Les chanoines d’Orléans, premières victimes de l’intolérance d'Etat, brûlés pour hérésie. Dessin de Jean Luyken en 1685.

Tout a commencé avec la mort appliquée en 1017 (d’autres disent en 1022) par le roi de France, Robert-le-Pieux, à une douzaine de chanoines d’Orléans convaincus de « manichéisme cathare », considéré comme une dangereuse hérésie.

Le roi est pourtant l’ami personnel de plusieurs d’entre eux. Il ne se résout à les condamner au bûcher que parce qu’il « appréhende de leurs doctrines à la fois la ruine de la patrie et la mort des âmes », selon le chroniqueur Raoul Glaber.

Ce fut le coup d’envoi de toute une suite d’exécutions et de massacres.
Aujourd’hui, on tue toujours les « hérétiques », mais seulement (heureusement !) administrativement, socialement et médiatiquement…

Et le peuple, habilement manipulé par une propagande relayée avec zèle par les médias, applaudit !

Au cœur du problème, il y a l'intolérance de beaucoup de Français (dont l'Histoire a montré de bien nombreux et tristes exemples) envers les convictions ou les modes de pensée qui les dérangent. Une intolérance inscrite aujourd'hui encore dans le fonctionnement même de l’État.

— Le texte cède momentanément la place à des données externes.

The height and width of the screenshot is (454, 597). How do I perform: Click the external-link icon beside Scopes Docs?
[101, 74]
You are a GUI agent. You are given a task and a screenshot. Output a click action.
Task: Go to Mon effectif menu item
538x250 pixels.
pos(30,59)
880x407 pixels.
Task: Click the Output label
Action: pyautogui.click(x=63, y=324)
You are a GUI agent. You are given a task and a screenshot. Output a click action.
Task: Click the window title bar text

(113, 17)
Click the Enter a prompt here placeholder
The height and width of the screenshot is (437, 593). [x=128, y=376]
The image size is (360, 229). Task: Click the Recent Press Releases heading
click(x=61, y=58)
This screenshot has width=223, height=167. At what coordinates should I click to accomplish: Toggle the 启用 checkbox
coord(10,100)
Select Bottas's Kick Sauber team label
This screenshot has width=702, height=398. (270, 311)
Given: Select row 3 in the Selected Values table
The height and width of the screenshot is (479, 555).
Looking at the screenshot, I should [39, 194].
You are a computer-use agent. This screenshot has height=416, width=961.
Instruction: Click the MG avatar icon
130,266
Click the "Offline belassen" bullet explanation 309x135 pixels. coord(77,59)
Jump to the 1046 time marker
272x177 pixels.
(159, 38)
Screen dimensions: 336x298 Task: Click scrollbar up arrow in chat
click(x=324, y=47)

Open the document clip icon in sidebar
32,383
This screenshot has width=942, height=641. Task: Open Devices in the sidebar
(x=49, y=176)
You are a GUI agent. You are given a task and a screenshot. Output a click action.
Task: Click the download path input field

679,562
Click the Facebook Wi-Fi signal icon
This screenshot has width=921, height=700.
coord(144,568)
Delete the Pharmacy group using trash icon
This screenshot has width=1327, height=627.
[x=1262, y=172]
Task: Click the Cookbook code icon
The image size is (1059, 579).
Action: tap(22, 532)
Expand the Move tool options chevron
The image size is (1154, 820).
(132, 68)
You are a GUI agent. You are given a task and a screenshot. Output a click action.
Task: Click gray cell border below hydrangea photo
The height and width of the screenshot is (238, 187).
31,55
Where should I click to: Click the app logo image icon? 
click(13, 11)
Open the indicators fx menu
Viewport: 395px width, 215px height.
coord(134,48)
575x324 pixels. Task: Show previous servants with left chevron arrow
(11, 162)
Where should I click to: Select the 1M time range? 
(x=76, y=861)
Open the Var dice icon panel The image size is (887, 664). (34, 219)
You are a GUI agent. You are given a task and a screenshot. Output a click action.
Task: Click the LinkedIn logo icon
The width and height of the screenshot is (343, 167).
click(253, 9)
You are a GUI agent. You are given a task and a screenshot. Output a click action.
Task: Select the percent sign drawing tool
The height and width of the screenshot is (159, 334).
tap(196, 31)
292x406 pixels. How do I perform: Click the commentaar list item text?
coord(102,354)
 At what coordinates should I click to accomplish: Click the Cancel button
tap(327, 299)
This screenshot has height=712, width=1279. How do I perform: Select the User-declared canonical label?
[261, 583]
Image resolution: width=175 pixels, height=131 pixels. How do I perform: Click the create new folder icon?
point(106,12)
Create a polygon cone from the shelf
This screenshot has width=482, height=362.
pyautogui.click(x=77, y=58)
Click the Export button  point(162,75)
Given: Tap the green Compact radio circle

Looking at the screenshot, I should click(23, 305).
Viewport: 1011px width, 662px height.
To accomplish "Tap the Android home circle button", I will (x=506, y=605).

Comme celui-ci ne peut interdire les minorités spirituelles et qu'en même temps il ne veut pas les laisser vivre normalement, ils a mis en place toute une imposante mécanique de répression frauduleuse (car contrevenant aux hauts plus hauts principes républicains*) pour les condamner socialement sans avoir à s'expliquer ou à rendre des comptes démocratiquement.

Il a créé notamment un ministère de la Vérité (la Miviludes) qui lance des fatwas, hors système judiciaire, auxquels tous les ignorants et les craintifs adhèrent. Même si cet organisme s'est bien gardé de s'élever contre les vrais groupes dangereux !

Incroyable dans un pays cultivé et "civilisé" comme le nôtre, mais vrai !

Nous sommes le 11 novembre 2017, près de cent ans après la fin de la Première Guerre mondiale, mille ans après le coup d'envoi de l'intolérance d’État : la guerre de l’État contre les minorités pacifiques qui dérangent continue...

> Un exemple récent .- Laval (Mayenne) : l’État censure le Cercle des Amis de Bruno Gröning lynché par la presse et sur Tweeter

* La Miviludes a été condamnée plusieurs pour diffamation et déni de justice. Elle a constitué – ce qui est illégal – une liste des "mouvements à risque" qui permet aux différents acteurs de la société de les discriminer ; elle refuse tout débat contradictoire avec des personnes qui pourraient contester ses avis ; elle dénie le droit de réponse à ces mouvements qu'elle dénigre dans ses publications et avis ; elle a érigé la violation de la présomption d'innocence en principe de gestion de ses dossiers ; etc.